[SciPy-Dev] Extending scipy.optimize.minimize with particle swarm

Andrea Gavana andrea.gavana at gmail.com
Fri May 15 11:40:51 EDT 2020


On Fri, 15 May 2020 at 17.21, Ralf Gommers <ralf.gommers at gmail.com> wrote:

>
>
> On Thu, May 14, 2020 at 3:55 AM Andrew Nelson <andyfaff at gmail.com> wrote:
>
>> As a global optimizer in the first instance it would probably be added as
>> a separate function (`particle_swarm`), rather than be added as a method to
>> minimize. I'm not familiar with particle swarm, are there various
>> types/flavours of the approach?
>>
>> The general route to adding new global optimizers is:
>>
>
> Thanks for this detailed reply Andrew. I think it's worth adding this to
> the new section of the developer guide once
> https://github.com/scipy/scipy/pull/12069 is merged.
>
> One thing to ask additionally here is: are particle swarm methods in
> scope? It would be good to compare this proposed method to for example
> what's currently available in PyGMO (https://esa.github.io/pygmo/).
>
> Cheers,
> Ralf
>

My apologies for pitching in, I’m usually just an observer. I’m sure some
of you remember the global optimization benchmarks I once posted - and I
believe they have been updated, adapted and integrated in scipy:

http://infinity77.net/global_optimization/multidimensional.html

In the set of optimizers, a particle swarm algorithm was actually there,
and specifically the one from:

http://www.norg.uminho.pt/aivaz/pswarm/

And it turned out to be not so bad in the end. My impression is that there
might be scope for a particle swarm algorithm in scipy: I’ve used a few
variants of them in the past where many other optimization procedures
failed. But then I’m just a lurker so please take my opinion with a grain
of salt :-).

Andrea.



>
>
>> - is it a recognised solver approach that is proven in the scientific
>> literature?
>> - run it against the global benchmark suite, which would involve
>> modifying
>> https://github.com/scipy/scipy/blob/master/benchmarks/benchmarks/optimize.py (do
>> this before you do any modification of scipy library code). Running those
>> global benchmarks for the `particle_swarm` function would check that the
>> solver is performant enough. By performant we mean that the percentage
>> success rate against the problems is as good as the other global solvers.
>> Also of interest is the average number of function evaluations to reach
>> that success rate. (Time taken is probably related to number of function
>> evaluations). Ideally the function fills holes that the other solvers can't
>> handle.
>>
>> If it's performant then we can go further towards adding it to scipy
>> (these steps would be after a further discussion on this list):
>>
>> - code needs to be compatible with the scipy licence (i.e. no GPL/LGPL)
>> - the changes need a comprehensive test suite.
>> - I strongly suggest that you have a public `particle_swarm` function,
>> and a private ParticleSwarm class that does the solving behind the scenes.
>> If possible make the ParticleSwarm object an iterator with a __next__
>> method so that individual iteration steps can be taken.
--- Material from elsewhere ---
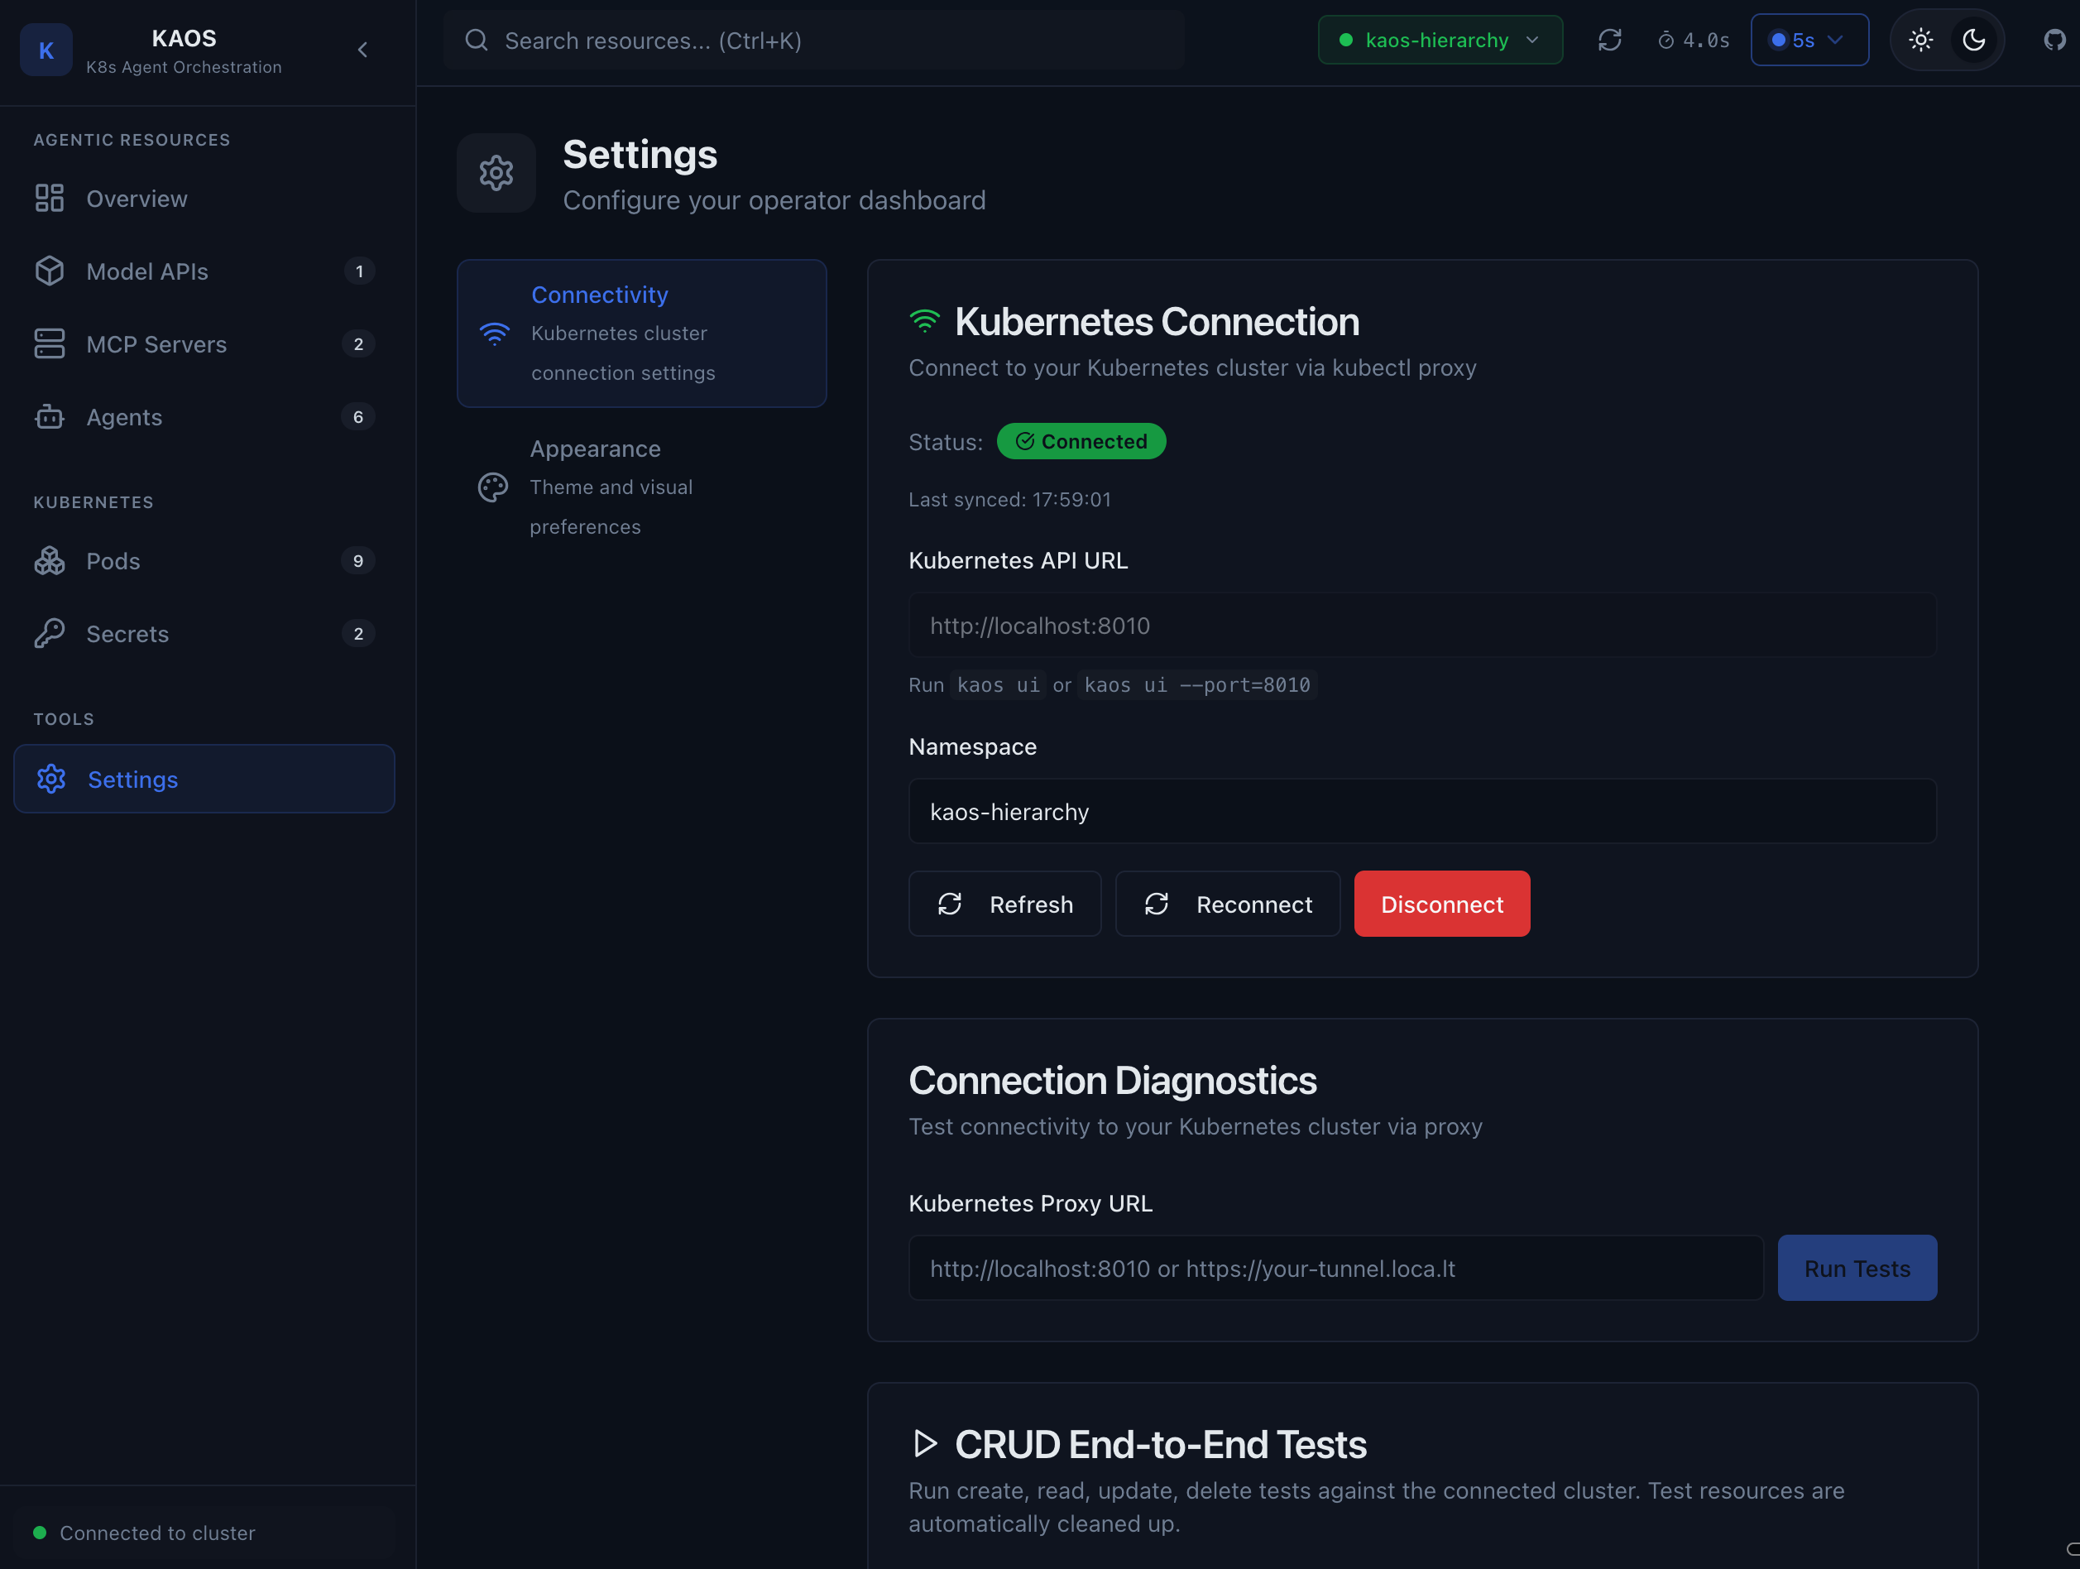Select the MCP Servers icon
2080x1569 pixels.
[50, 343]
See
>> https://github.com/scipy/scipy/blob/master/scipy/optimize/_differentialevolution.py as
>> an example. A full solve could be done with a `solve` method.
>> - keep the API as close as possible to other optimizers, i.e. same
>> parameter names, same keyword names, parameter order is similar to other
>> minimizers.
>> - differential_evolution benefitted from offering a reduced set of
>> functionality when it was first added. Additional features came afterwards
>> and the delayed introduction of them meant that the API/design of the
>> solver benefitted from a lot of thought over a prolonged period.
>> - if `particle_swarm` uses random number generation then the solver
>> should be able to generate random numbers with either
>> `np.random.RandomState` or `np.random.Generator` (
>> https://github.com/scipy/scipy/blob/master/scipy/optimize/_differentialevolution.py#L560).
>> This means using methods that belong to both type of objects.
>> - the random number generation needs to be reproducible (function should
>> have `seed` keyword).
>> - total number of function evaluations needs to be tracked.
>> - consider parallelisation aspects of your function. Can calls to the
>> objective function be done in parallel? (`workers` keyword).
>> - vectorisation is nice.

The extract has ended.